▸ **Source material**
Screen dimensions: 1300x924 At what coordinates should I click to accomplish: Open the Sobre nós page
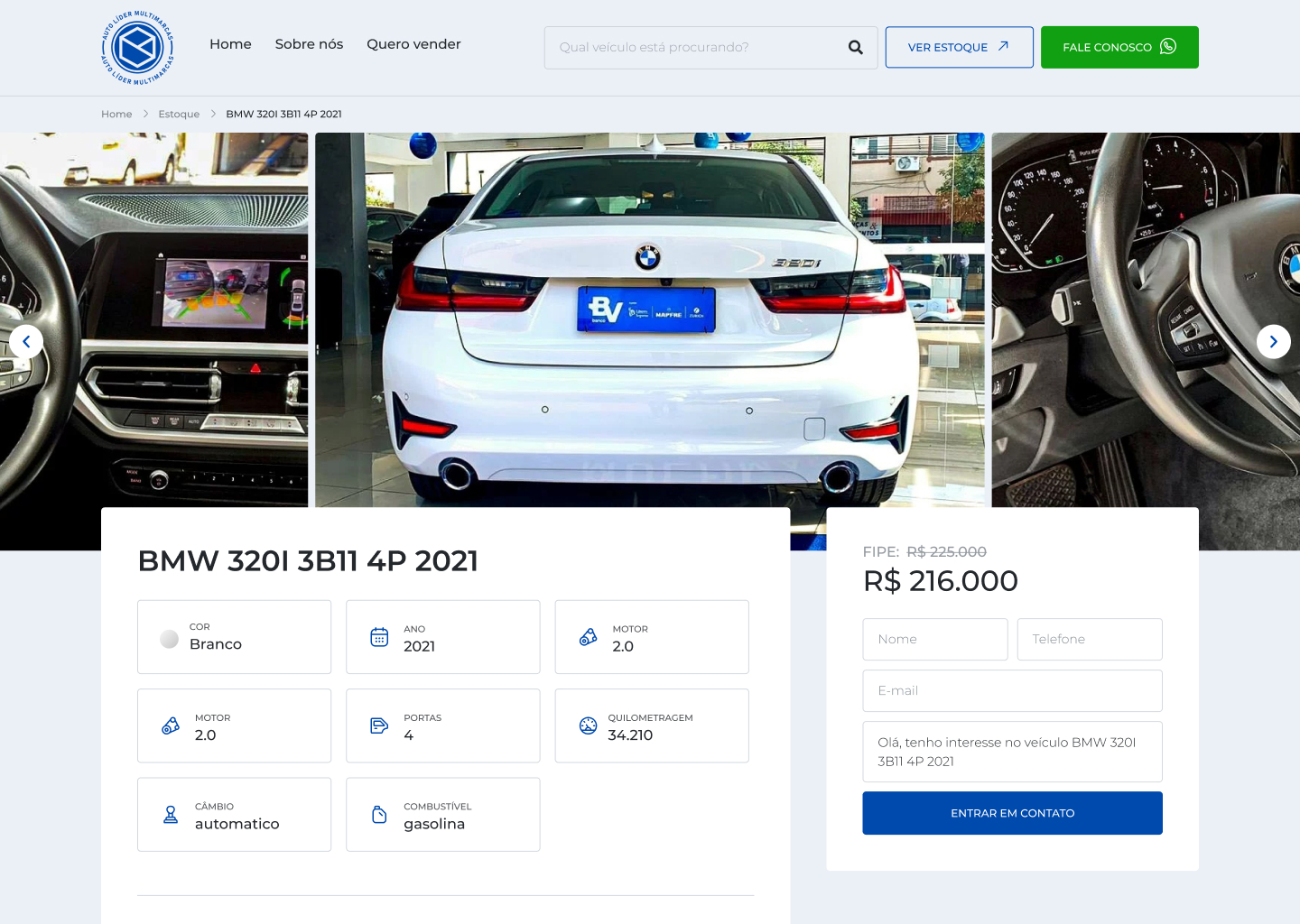[x=309, y=44]
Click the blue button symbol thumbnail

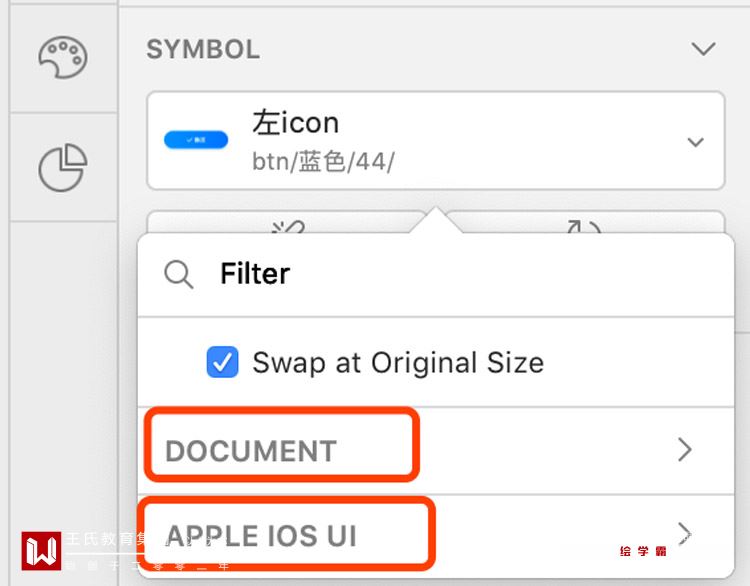(197, 142)
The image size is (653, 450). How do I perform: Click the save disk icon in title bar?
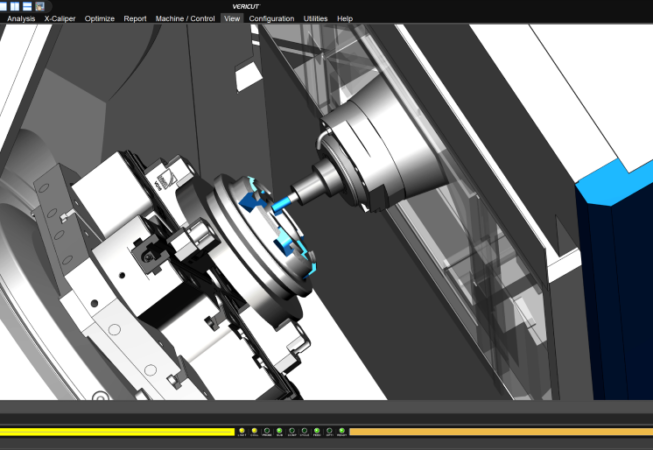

▸ **Required work**
Exclude the pictures. Write out the remaining data exactly.

▸ **Result**
Screen dimensions: 1300x924 At what coordinates should I click to accomplish: Open the Sobre nós page
[x=309, y=44]
Click the blue button symbol thumbnail

(197, 142)
The image size is (653, 450). How do I perform: Click the save disk icon in title bar?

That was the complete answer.